» EXTRACT TO READ
0

Good day!

I am using Microsoft Contoso BI Demo Dataset for Retail Industry database @ https://www.microsoft.com/en-us/download/confirmation.aspx?id=18279 which I extract to Azure Data Lake using sqoop as bzip2 csv files "\t"-delimited

Then I convert these files to Parquet using Spark over Scala as follows:

//-------DimGeography-------
    val schemaDimGeography=StructType(Array(StructField("GeographyKey",IntegerType,false),StructField("GeographyType",StringType,false),StructField("ContinentName",StringType,false),StructField("CityName",StringType,true),StructField("StateProvinceName",StringType,true),StructField("RegionCountryName",StringType,true),StructField("Geometry",BinaryType,true),StructField("ETLLoadID",IntegerType,true),StructField("LoadDate",TimestampType,true),StructField("UpdateDate",TimestampType,true)));
    val dfDimGeography= spark.
    read.format("com.databricks.spark.csv").
    option("header", "false").
    option("nullValue", "null").
    option("delimiter", "\t").
    schema(schemaDimGeography).

» EXTRACTED ENTRIES
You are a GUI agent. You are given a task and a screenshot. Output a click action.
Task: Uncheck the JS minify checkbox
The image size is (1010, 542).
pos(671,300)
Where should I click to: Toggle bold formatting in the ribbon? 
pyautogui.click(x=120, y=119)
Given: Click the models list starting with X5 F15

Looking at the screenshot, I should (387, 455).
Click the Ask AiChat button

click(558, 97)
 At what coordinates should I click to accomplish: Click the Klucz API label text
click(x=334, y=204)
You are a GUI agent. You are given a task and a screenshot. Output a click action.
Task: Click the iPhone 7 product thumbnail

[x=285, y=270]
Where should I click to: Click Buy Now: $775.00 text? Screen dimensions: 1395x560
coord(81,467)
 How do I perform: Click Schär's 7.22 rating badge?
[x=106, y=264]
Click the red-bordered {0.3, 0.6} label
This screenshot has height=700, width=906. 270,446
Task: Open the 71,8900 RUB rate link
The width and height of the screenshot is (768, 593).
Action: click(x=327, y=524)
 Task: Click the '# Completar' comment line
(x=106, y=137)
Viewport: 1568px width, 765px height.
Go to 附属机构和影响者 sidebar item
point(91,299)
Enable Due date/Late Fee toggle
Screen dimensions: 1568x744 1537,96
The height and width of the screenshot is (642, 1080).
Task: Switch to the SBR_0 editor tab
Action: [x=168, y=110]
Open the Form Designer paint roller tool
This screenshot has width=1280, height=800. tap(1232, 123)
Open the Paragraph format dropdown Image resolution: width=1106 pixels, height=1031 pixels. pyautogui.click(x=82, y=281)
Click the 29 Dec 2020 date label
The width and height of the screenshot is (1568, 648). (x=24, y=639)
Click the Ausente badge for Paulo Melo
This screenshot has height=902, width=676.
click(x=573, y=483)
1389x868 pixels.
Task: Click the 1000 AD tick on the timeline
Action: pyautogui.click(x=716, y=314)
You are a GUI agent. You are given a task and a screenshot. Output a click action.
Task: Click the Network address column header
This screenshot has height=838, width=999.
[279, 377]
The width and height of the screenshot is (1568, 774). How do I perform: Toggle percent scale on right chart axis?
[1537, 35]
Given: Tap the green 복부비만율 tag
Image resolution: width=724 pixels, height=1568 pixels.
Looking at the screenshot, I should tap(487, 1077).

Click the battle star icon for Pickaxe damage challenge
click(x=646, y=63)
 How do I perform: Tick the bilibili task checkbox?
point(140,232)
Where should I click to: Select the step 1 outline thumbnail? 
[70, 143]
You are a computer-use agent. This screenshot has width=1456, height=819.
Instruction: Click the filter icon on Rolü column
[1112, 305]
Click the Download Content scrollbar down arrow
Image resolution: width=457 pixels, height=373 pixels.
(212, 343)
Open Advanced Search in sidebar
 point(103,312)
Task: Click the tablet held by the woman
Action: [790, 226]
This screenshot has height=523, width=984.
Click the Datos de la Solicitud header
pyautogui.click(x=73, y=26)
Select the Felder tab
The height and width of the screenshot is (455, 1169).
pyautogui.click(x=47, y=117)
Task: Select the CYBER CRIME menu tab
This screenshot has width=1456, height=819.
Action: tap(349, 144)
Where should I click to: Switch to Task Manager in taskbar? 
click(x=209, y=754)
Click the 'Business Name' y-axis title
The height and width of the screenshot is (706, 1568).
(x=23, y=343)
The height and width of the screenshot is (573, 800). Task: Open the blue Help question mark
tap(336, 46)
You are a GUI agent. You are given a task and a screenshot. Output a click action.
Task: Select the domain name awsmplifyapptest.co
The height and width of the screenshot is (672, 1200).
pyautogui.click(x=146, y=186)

» THINGS TO DO
1. Rewrite the records from the line with "Click the red-bordered" up to and including the line with "Action: [x=168, y=110]" as a Markdown table with the columns Row and Line, one numbered row per line, leaving out any blank lines.
2. Extend the post about converting the Contoso retail files to Parquet with Spark, picking up right after its last line.

» WRITTEN RESPONSES
1.
| Row | Line |
|---|---|
| 1 | Click the red-bordered {0.3, 0.6} label |
| 2 | This screenshot has height=700, width=906. 270,446 |
| 3 | Task: Open the 71,8900 RUB rate link |
| 4 | The width and height of the screenshot is (768, 593). |
| 5 | Action: click(x=327, y=524) |
| 6 |  Task: Click the '# Completar' comment line |
| 7 | (x=106, y=137) |
| 8 | Viewport: 1568px width, 765px height. |
| 9 | Go to 附属机构和影响者 sidebar item |
| 10 | point(91,299) |
| 11 | Enable Due date/Late Fee toggle |
| 12 | Screen dimensions: 1568x744 1537,96 |
| 13 | The height and width of the screenshot is (642, 1080). |
| 14 | Task: Switch to the SBR_0 editor tab |
| 15 | Action: [x=168, y=110] |

2.
    load("adl://yvtazuredatalakestore.azuredatalakestore.net/clusters/yvthdisqoop/ContosoRetailDW/Full/Bzip2/DimGeography/*.bz2");
    //dfDimGeography.show();
    dfDimGeography.write.mode("overwrite").parquet("adl://yvtazuredatalakestore.azuredatalakestore.net/clusters/yvthdisqoop/ContosoRetailDW/Full/Parquet2/DimGeography/");

However, it seems like because of BinaryType column Geometry I get the exception: Caused by: java.lang.RuntimeException: Unsupported type: binary

While this works perfectly fine in PySpark. Is there something I am missing to set/enable as option in Scala to handle csv with binary data as one of columns?

Full exception:

org.apache.spark.SparkException: Job aborted.
  at org.apache.spark.sql.execution.datasources.InsertIntoHadoopFsRelationCommand$$anonfun$run$1.apply$mcV$sp(InsertIntoHadoopFsRelationCommand.scala:149)
  at org.apache.spark.sql.execution.datasources.InsertIntoHadoopFsRelationCommand$$anonfun$run$1.apply(InsertIntoHadoopFsRelationCommand.scala:115)
  at org.apache.spark.sql.execution.datasources.InsertIntoHadoopFsRelationCommand$$anonfun$run$1.apply(InsertIntoHadoopFsRelationCommand.scala:115)
  at org.apache.spark.sql.execution.SQLExecution$.withNewExecutionId(SQLExecution.scala:57)
  at org.apache.spark.sql.execution.datasources.InsertIntoHadoopFsRelationCommand.run(InsertIntoHadoopFsRelationCommand.scala:115)
  at org.apache.spark.sql.execution.command.ExecutedCommandExec.sideEffectResult$lzycompute(commands.scala:58)
  at org.apache.spark.sql.execution.command.ExecutedCommandExec.sideEffectResult(commands.scala:56)
  at org.apache.spark.sql.execution.command.ExecutedCommandExec.doExecute(commands.scala:74)
  at org.apache.spark.sql.execution.SparkPlan$$anonfun$execute$1.apply(SparkPlan.scala:115)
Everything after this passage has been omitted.